## DIRECTIONS
What you return should be every line of the material, unchanged.

----- EXTRACTED DATA

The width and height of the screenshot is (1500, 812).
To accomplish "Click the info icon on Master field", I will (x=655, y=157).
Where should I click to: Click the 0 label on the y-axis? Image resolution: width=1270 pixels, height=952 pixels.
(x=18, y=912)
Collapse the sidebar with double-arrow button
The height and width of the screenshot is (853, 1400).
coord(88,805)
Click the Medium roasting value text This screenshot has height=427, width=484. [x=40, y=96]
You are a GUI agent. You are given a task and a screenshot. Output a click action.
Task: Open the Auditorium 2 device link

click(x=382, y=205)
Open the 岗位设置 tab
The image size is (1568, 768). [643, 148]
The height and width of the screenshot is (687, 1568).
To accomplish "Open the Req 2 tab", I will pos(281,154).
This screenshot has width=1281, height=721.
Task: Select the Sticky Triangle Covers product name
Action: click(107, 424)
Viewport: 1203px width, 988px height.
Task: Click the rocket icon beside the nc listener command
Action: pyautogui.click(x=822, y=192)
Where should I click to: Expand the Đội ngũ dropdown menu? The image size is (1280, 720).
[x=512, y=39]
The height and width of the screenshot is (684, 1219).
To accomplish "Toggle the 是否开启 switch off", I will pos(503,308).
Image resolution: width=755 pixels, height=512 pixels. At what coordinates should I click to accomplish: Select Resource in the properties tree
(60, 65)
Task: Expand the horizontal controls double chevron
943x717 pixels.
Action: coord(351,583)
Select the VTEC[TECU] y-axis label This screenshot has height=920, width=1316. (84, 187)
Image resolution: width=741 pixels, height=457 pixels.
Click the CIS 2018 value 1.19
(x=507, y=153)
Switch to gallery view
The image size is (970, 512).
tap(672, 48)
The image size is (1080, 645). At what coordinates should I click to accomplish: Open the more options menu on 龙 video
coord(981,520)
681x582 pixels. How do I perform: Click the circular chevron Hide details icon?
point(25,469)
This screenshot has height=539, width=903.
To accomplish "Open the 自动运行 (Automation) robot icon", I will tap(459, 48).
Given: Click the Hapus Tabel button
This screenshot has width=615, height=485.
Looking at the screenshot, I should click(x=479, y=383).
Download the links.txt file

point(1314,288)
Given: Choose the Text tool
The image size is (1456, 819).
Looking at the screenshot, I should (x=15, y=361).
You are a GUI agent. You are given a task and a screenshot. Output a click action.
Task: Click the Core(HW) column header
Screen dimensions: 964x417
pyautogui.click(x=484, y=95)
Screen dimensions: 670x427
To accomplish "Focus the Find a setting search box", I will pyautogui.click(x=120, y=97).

----------

## RESPONSE
The width and height of the screenshot is (1500, 812).
To accomplish "Click the info icon on Master field", I will (x=655, y=157).
Where should I click to: Click the 0 label on the y-axis? Image resolution: width=1270 pixels, height=952 pixels.
(x=18, y=912)
Collapse the sidebar with double-arrow button
The height and width of the screenshot is (853, 1400).
coord(88,805)
Click the Medium roasting value text This screenshot has height=427, width=484. [x=40, y=96]
You are a GUI agent. You are given a task and a screenshot. Output a click action.
Task: Open the Auditorium 2 device link

click(x=382, y=205)
Open the 岗位设置 tab
The image size is (1568, 768). [643, 148]
The height and width of the screenshot is (687, 1568).
To accomplish "Open the Req 2 tab", I will pos(281,154).
This screenshot has width=1281, height=721.
Task: Select the Sticky Triangle Covers product name
Action: click(107, 424)
Viewport: 1203px width, 988px height.
Task: Click the rocket icon beside the nc listener command
Action: pyautogui.click(x=822, y=192)
Where should I click to: Expand the Đội ngũ dropdown menu? The image size is (1280, 720).
[x=512, y=39]
The height and width of the screenshot is (684, 1219).
To accomplish "Toggle the 是否开启 switch off", I will pos(503,308).
Image resolution: width=755 pixels, height=512 pixels. At what coordinates should I click to accomplish: Select Resource in the properties tree
(60, 65)
Task: Expand the horizontal controls double chevron
943x717 pixels.
Action: coord(351,583)
Select the VTEC[TECU] y-axis label This screenshot has height=920, width=1316. (84, 187)
Image resolution: width=741 pixels, height=457 pixels.
Click the CIS 2018 value 1.19
(x=507, y=153)
Switch to gallery view
The image size is (970, 512).
tap(672, 48)
The image size is (1080, 645). At what coordinates should I click to accomplish: Open the more options menu on 龙 video
coord(981,520)
681x582 pixels. How do I perform: Click the circular chevron Hide details icon?
point(25,469)
This screenshot has height=539, width=903.
To accomplish "Open the 自动运行 (Automation) robot icon", I will tap(459, 48).
Given: Click the Hapus Tabel button
This screenshot has width=615, height=485.
Looking at the screenshot, I should click(x=479, y=383).
Download the links.txt file

point(1314,288)
Given: Choose the Text tool
The image size is (1456, 819).
Looking at the screenshot, I should (x=15, y=361).
You are a GUI agent. You are given a task and a screenshot. Output a click action.
Task: Click the Core(HW) column header
Screen dimensions: 964x417
pyautogui.click(x=484, y=95)
Screen dimensions: 670x427
To accomplish "Focus the Find a setting search box", I will pyautogui.click(x=120, y=97).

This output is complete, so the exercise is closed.